Over the weekend I had to teach a lesson at church about self-reliance and care for the needy. To prepare (for truth be told all preparation is putting off the performance) I spent a bit of time re-reading Emerson's Self-Reliance.
Emerson is one of those writers to whom I keep returning because his work annoys me. (Thoreau is another.) And Self-Reliance is full of annoying ideas, many about education in one way or another.
Take this line: "There is a time in every man's education when he arrives at the conviction that envy is ignorance; that imitation is suicide..." Now Emerson isn't talking specifically about formal education. But this notion, that education is about finding the ways that one is a unique individual, is one that leads to all sorts of selfish, relativist pap. (Perhaps best exemplified by the oft-repeated schoolhouse fib: "You can become anything you want.")

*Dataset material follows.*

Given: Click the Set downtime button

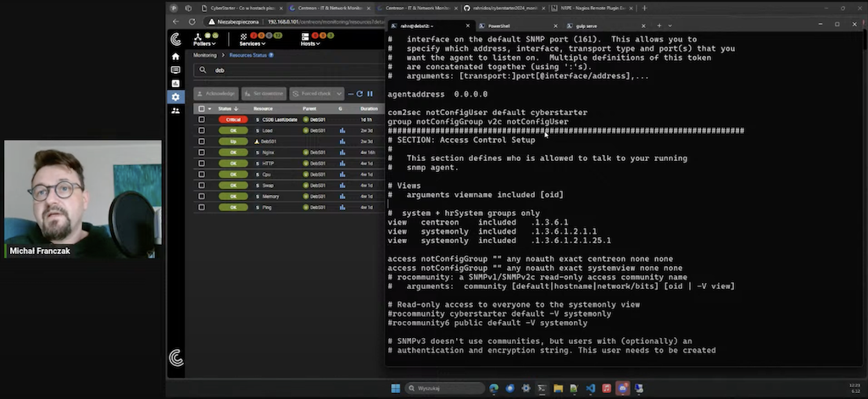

But the rest of the sentence turns the sentiment around: "...that he must take himself for better, for worse, as his portion; that though the wide universe is full of good, no kernel of nourishing corn can come to him but through his toil bestowed on that plot of ground which is given to him to till."

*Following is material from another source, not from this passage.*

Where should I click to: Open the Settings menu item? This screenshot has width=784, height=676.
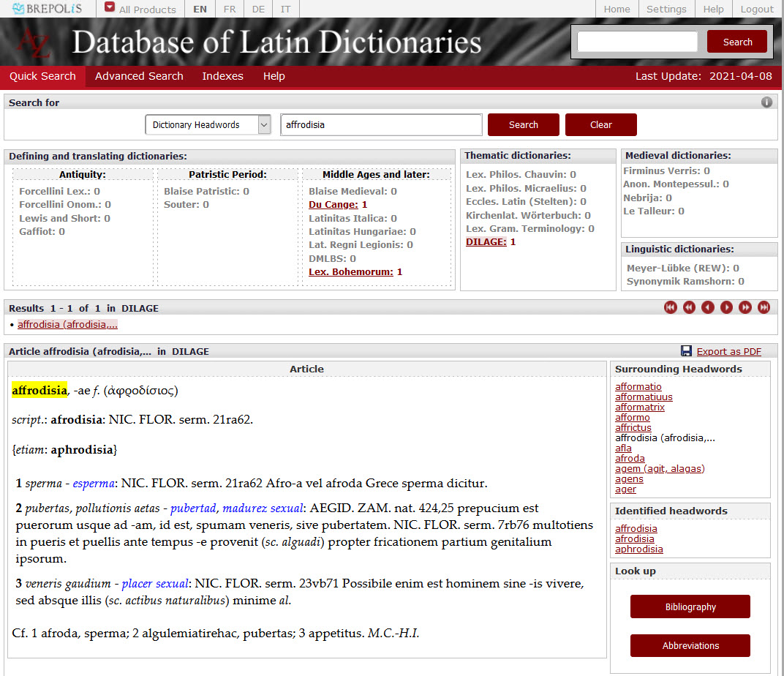click(666, 10)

All of the sudden Emerson is calling for education to do something much more significant--to help people discover their uniqueness by working to uncover connections to their surroundings. Looked at this way, Emerson is describing how much can be learned by rejecting generalities in favor of specifics, even if those are specifics about a place that may not seem important. Studying abroad may be important; but studying home certainly is.
And then, later in the essay, this: "A foolish consistency is the hobgoblin of little minds, adored by little statesmen and philosophers and divines." What might we learn, how might our public culture be better, if we didn't derive our thoughts and actions from what we have always done? (And how much harder would it be to grade papers without being able to write "you contradict yourself" in the margins?)